Avec des moyens plus modestes, la Compagnie du Colimaçon, qui s’était fait remarquer au Théâtre de poche dans la pièce Eurydice de Jean Anouilh, reprend ce marivaudage cruel, lui conservant l’humour noir et le joyeux cynisme d’un vaudeville moderne capable d’échapper à l’usure du temps.
Dans un château isolé par la neige quatre mois par an, vit une étrange famille, le propriétaire Hugo, autoritaire et brutal, sa sœur froide et rigide, sa femme Ophélie, cloîtrée, sa concubine Éléonore, séductrice perverse et Sébastien, son frère incestueux. On tente de chasser l’ennui par l’entrelacs des relations ambigües, un jeu insolent en costume d’époque, un entre-soi qui mêle forfanterie et autodérision.
Et lorsqu’arrive de Stockholm le cousin Frédéric devenu prisonnier des neiges, il devient l’otage de cette bande d’excentriques, manipulé par la belle Éléonore qu’il voudrait conquérir. La comédie devient farce cruelle, pouvant tourner à la tragédie, et le suspense donne à la pièce un côté thriller qui relance le récit.
Véronique Viel et Emmanuel Gaury, qui joue un Hugo inquiétant, ont signé la mise en scène. Ils rappellent que Sagan avait écrit cette pièce pour amuser sa bande d’amis et on la reçoit ainsi dans cette petite salle, aimable divertissement que l’on est invité à partager entre soi. L’insolence, la provocation, le goût pour les mots d’esprit, l’ambivalence des personnages et des situations n’ont rien perdu de leur séduction. On est prié de conserver la même désinvolture que l’autrice à l’égard d’une réalité plutôt glauque avec la bigamie, l’inceste et de possibles cadavres. La vie est un jeu, ici rien de grandiose, rien de sérieux, juste une petite musique légère pour aborder la gravité.
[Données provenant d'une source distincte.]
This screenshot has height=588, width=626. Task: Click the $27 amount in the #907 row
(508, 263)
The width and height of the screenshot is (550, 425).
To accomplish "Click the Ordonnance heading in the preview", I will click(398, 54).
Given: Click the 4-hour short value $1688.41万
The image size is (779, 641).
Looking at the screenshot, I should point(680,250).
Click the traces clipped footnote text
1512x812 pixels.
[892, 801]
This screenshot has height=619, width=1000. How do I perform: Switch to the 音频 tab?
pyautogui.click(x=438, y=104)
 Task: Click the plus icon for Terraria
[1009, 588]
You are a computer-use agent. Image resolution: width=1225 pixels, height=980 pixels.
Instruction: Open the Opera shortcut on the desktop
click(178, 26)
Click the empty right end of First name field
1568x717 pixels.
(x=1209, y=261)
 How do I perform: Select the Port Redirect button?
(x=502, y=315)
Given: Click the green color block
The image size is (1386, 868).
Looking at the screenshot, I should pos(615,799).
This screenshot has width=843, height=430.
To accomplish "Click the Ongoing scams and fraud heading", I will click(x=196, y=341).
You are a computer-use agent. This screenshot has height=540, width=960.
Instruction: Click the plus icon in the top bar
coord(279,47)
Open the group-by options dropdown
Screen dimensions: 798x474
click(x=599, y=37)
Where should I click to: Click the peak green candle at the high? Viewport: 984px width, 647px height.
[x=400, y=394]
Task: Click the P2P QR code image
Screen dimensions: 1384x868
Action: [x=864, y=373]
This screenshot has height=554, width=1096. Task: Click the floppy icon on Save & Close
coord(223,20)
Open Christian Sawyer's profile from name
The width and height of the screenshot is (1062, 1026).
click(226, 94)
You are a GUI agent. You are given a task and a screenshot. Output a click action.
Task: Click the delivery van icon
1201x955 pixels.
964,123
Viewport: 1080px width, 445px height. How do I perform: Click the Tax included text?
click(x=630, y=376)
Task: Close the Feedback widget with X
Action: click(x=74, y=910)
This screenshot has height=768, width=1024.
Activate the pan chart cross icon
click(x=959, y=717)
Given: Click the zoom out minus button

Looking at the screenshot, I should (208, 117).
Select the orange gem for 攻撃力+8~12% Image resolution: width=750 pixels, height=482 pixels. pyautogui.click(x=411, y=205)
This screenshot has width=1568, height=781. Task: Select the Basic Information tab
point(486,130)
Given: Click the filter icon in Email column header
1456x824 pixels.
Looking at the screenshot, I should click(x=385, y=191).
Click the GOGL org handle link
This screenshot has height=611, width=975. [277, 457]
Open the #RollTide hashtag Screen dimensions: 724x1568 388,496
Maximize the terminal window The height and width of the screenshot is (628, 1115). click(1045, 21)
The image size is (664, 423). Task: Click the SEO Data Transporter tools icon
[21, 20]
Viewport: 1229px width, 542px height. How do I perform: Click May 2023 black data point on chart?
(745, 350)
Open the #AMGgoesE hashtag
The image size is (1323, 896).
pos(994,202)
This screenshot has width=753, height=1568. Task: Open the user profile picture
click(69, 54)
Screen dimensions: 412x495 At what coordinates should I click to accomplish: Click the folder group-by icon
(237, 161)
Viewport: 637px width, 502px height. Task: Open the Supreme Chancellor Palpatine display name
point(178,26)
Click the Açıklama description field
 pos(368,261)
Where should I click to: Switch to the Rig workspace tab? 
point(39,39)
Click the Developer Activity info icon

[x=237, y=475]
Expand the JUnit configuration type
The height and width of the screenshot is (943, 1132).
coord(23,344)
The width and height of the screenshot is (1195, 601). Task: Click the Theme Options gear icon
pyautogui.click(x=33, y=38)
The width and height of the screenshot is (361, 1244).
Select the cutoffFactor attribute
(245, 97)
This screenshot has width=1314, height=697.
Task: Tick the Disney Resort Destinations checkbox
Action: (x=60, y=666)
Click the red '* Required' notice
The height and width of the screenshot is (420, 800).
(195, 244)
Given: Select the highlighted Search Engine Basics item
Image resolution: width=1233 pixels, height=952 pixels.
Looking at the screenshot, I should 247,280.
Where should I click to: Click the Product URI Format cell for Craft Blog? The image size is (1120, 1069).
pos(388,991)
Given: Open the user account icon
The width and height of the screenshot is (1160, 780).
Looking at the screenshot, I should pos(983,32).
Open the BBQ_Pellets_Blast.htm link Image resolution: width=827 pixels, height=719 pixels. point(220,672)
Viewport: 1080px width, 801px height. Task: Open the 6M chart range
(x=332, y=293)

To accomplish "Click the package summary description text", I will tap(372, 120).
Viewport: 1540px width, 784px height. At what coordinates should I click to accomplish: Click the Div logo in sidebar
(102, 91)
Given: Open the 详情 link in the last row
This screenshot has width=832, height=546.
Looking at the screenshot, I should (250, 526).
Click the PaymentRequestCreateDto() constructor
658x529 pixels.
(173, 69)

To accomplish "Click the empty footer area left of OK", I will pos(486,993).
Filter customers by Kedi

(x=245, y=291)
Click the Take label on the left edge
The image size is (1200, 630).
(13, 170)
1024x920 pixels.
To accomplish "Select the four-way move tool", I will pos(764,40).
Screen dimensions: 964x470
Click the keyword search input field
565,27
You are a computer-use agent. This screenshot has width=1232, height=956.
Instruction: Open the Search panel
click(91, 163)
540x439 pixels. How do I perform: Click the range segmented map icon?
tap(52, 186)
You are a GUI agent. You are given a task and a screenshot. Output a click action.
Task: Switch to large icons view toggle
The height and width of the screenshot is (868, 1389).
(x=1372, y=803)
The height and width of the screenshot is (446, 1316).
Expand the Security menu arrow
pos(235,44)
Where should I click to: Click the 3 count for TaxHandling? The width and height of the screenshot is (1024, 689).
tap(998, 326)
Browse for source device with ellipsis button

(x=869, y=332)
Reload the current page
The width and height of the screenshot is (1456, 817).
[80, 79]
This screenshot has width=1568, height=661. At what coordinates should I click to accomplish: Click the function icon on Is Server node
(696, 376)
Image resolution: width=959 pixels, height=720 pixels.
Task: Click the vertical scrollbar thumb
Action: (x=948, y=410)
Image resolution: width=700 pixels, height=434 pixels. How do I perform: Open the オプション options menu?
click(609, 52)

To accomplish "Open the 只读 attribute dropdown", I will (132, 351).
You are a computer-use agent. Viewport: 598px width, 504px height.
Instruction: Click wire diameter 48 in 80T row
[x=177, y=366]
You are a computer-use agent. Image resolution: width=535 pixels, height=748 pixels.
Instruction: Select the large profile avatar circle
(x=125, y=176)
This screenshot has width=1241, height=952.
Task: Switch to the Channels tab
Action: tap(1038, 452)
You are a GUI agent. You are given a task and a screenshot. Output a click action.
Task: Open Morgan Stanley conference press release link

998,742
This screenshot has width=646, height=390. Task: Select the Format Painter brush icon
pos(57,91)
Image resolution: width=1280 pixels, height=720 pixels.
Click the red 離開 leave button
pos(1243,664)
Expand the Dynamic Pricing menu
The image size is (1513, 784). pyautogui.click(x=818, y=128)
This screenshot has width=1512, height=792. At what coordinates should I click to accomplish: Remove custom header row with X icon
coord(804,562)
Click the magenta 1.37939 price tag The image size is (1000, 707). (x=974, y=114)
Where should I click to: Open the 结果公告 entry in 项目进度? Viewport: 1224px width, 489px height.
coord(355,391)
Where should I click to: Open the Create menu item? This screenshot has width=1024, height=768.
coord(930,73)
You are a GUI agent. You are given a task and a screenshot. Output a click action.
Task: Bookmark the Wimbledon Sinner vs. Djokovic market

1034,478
La troupe est pleine d’allant, notamment Sébastien Romieux dans le rôle du frère oisif et provocateur, dandy emperruqué qui ne quitte pas le cynisme jubilatoire, la raison d’exister des antihéros chers à l’autrice.
On signalera aussi la performance de Stéphanie Tesson qui a traduit et mis en scène La tempête, de William Shakespeare, dont les représentations viennent de se terminer mais qui fera sans doute l’objet de reprise ici ou ailleurs.
Le grand Will laisse exploser toutes les facettes de son imagination créatrice dans cette pièce testamentaire construite autour des pouvoirs magiques de Prospero, duc de Milan, chassé de son trône par son frère et exilé sur une île avec sa fille Miranda. Combat entre le bien et le mal, entre la vengeance et le pardon, entre le pouvoir et la liberté et pari pascalien d’un idéalisme optimiste plus puissant que le désespoir et le nihilisme. Magie avec Ariel et Caliban mais aussi jeux politiques, gentille histoire d’amour, et surtout songes et poésie : « Nous sommes de l’étoffe dont on fait les rêves ».
Dans une mise en scène épurée avec comme décor une fresque de cieux changeants et Purcell comme accompagnement musical, cinq comédiens menés par Pierre Val, impressionnant Prospero, passent d’un personnage à l’autre avec aisance. Tout est maîtrisé pour célébrer celui que Philippe Tesson, auquel le spectacle est dédié, considérait comme « le plus cher, le plus intime, le plus jeune » de ses amis poètes.